Editor’s Comment and Analysis: There have been so many questions and misconceptions about TILA that I thought it would be a good thing to summarize some aspects of it, how it is used in forensic examination and the limitations of TILA. Note that the absence of a prohibition in TILA or the apparent expiration of TILA does not block common law actions based upon the same facts and some states have more liberal statutes of limitations. TILA is a federal law called the Truth in Lending Act. It’s principal purpose according to all accounts and seminars given on the subject is to provide the borrower with a clear choice of lenders with whom he/she wants to do business and clear terms for comparison of terms offered by each lender. It is also designed to smoke out undisclosed parties who are receiving compensation and it has real teeth in clawing back such undisclosed compensation.
Undisclosed compensation is very broadly defined in TILA so it is fairly easy to apply to anyone who made money resulting from the purported loan transaction, and the clawback might include treble damages, attorneys fees and other relief. Note that rescission does NOT mean you must offer up the house (“give it back”) to the lender. The lender, if there was one, gave you money not a house. rescission is a reversal of that transaction which means you must tender (according to the 9th Circuit) money in exchange for cancellation of the transaction. If you follow the rules, a TILA rescission eliminates the note and mortgage by operation of law, so while you have the right to demand and sue for return of the note as paid and satisfaction of the mortgage (release and reconveyance in some states). Unless the “lender” files a Declaratory action (lawsuit) within 20 days of your demand for rescission, the security is gone and can be eliminated in bankruptcy.
Use of the rescission remedy can be employed in bankruptcy actions as well where the Judge has wide discretion as to what constitutes “tender” (including a payment plan). Some Judges have interpreted the statute as it si written which does not require tender. The 9th Circuit disagrees.
As to the statute of limitations, it simply does not apply if the “lender” has intentionally mislead the borrower, committed fraud or otherwise withheld information that is deemed fundamental to the disclosures required by TILA. This is the most common error committed by borrowers and their attorneys. In most cases the table funded loan is “predatory per se” and gives you a leg up on the allegation of fraud or misrepresentation at closing.
Fraud may be fraud in the inducement (they told you that even though your payments would reset to an amount higher than your household income has ever been, you would be refinanced, get even more money and be able to fund the payments through additional equity in the house).
Fraud may be in the execution where you signed papers that you didn’t realize was not the deal you were offered or which contained provisions that were just plain wrong. If you thought that you were getting a loan from BNC and the loan was in fact funded by another entity unrelated and undisclosed, then your legal obligation to repay the money naturally goes back to the the third party. But the presence of the third party indicates a table funded loan, which is predatory per se; and the terms of repayment are different from what was offered or what was agreed to by the lender acting through the investment banker that was creating (but not necessarily using) REMICs or trusts.
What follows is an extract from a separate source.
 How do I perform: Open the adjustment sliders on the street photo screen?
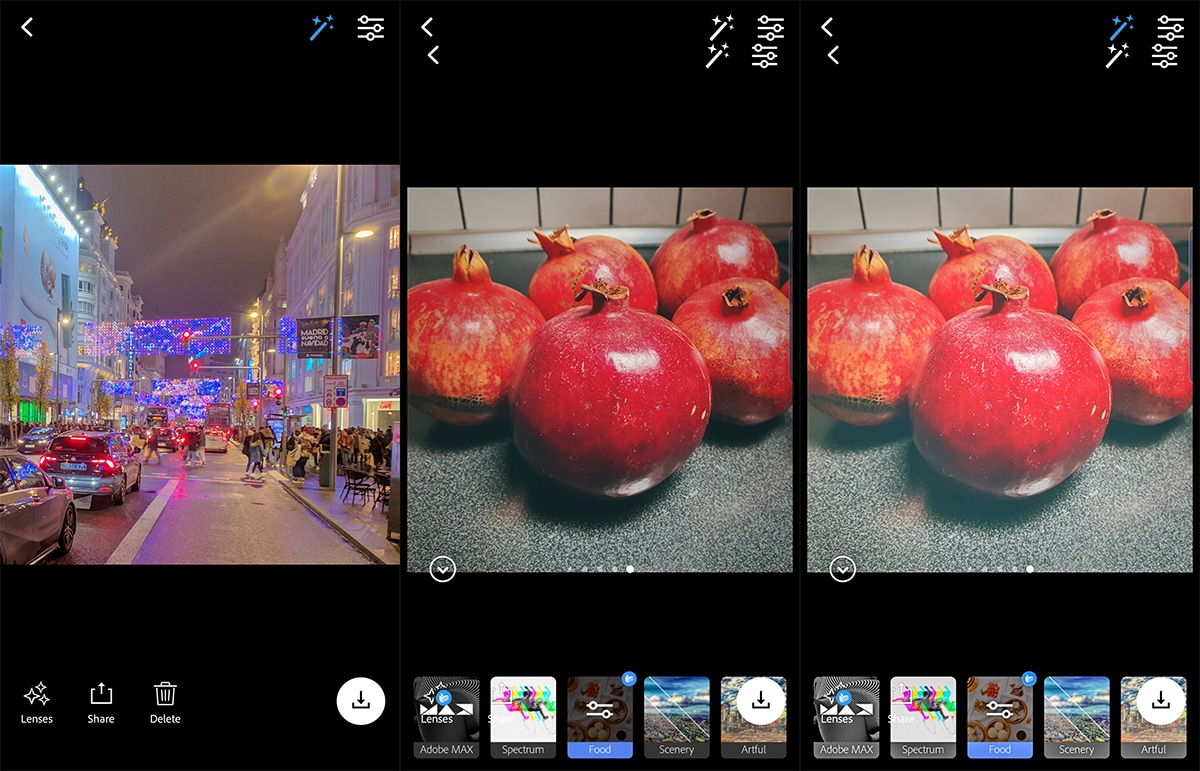(371, 28)
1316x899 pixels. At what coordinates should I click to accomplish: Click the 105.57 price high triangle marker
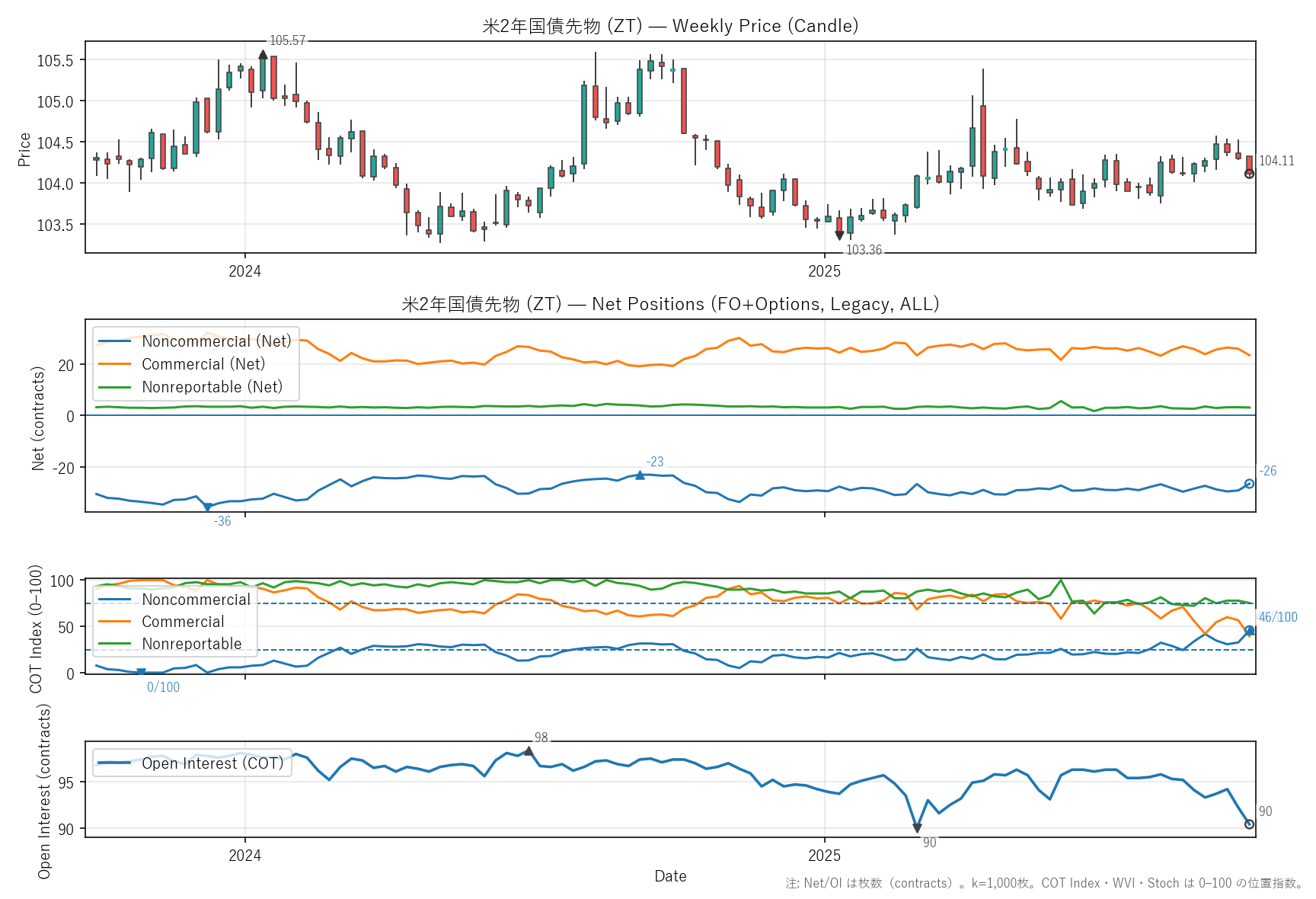(263, 55)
In plain words the mortgage bond and the prospectus, PSA and other securitization are at substantial variance from what was put on the note, including the name of the payee on the note and the name put on the security instrument (Mortgage or deed of trust).
The office of the controller has published a series of papers describing the meaning and intent of TILA and to whom it applies, even pre Dodd-Frank.
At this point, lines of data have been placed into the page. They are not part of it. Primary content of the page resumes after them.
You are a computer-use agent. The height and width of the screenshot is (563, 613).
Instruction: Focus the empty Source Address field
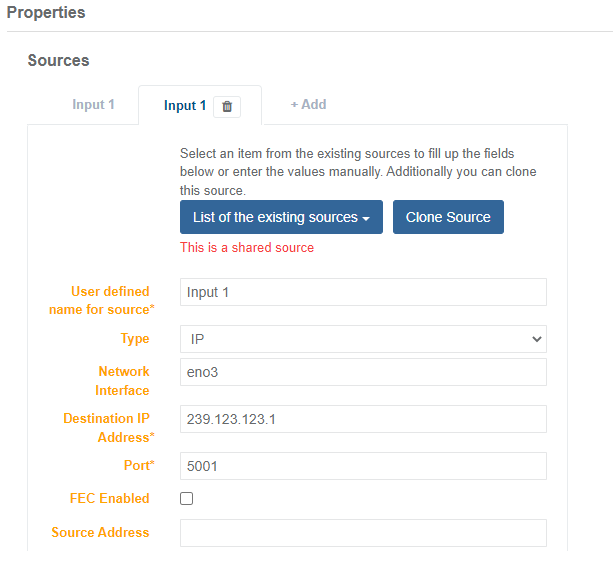(x=363, y=533)
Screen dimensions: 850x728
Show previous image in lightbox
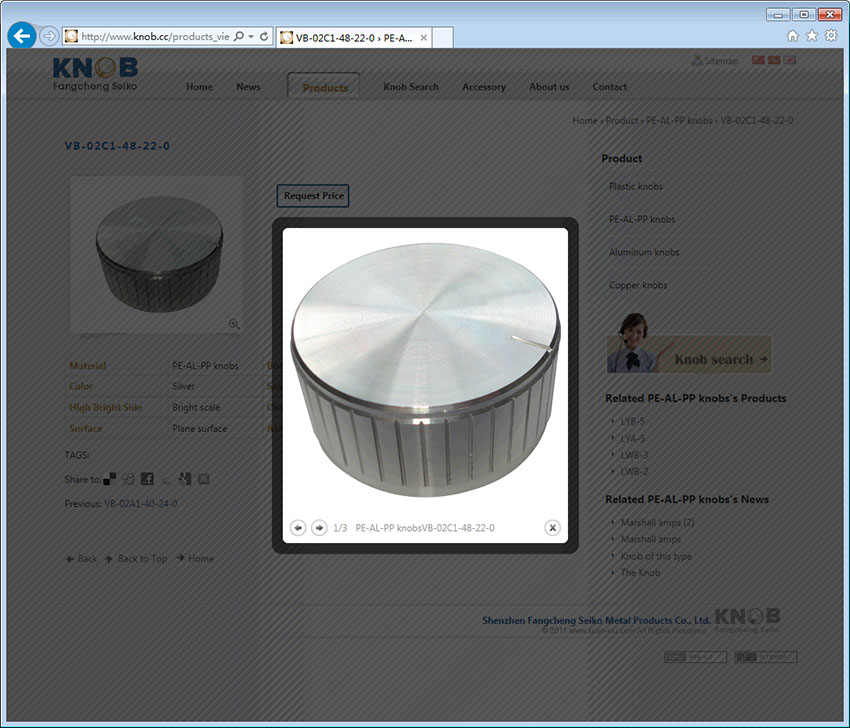(x=298, y=528)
For example, it describes “Conditions Under Which Loan Originators Are Regulated as Loan Underwriters.” Thus the use of a strawman is expressly referred to in the OCC papers (see below) and there are specific indicia of whether an entity is in fact a loan underwriter, which is the basis for my continual statement that a loan originator is not a lender (pretender lender) and the very presence of a loan originator on the paperwork is a violation of TILA tolling any state of limitations.
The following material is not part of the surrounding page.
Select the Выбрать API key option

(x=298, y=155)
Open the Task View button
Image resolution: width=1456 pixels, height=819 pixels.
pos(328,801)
If the loan originator is not a bank or savings and loan or credit union, then the highest probability is that the name on the note and the name on the mortgage is wrong. They didn’t loan the money. Your signature was procured by both fraud in the inducement and fraud in the execution, because it was predicated upon that payee giving a loan of money. “Arranging” the loan from a third party doesn’t count as being a lender. It counts as being a licensed broker or the more vague term of loan “originator.” The arguments of the banks and servicers to the contrary are completely wrong and bogus.If they were right, for purposes of collection and foreclosure that the origination documents were enforceable then that would mean that there would be a window immediately following closing where you could not actually rescind or even pay off the obligation because the originator has no right, justification,, power or excuse to execute a release and reconveyance. The loan already belonged to someone else and the paperwork was defective, which is why investors are suing the investment bankers alleging principally that they were victims of fraud: they were lied to about what was in the REMIC, lied to about what was going into the REMIC, and then even the claimed paperwork on defaulted and other loans were not properly assigned because they never started with the actual owner of the obligation.
Thus the theory put forward by banks and servicers and other parties in the foreclosure scheme that the origination documents are enforceable falls flat on its face. Those documents, taken on their face were never supported by actual consideration from the named parties. If the investment banks weren’t playing around with investment money deposited with them by managed investment funds, the name of the REMIC or group of investors would be on the origination documents.
In the case where the originator is a bank, one must look more closely at the transaction to see if they ever booked the loan as a loan receivable or if they booked the transaction as a fee for services to the investment bank. This is true even where mega banks appear to be the originators but were not the underwriters of the loan.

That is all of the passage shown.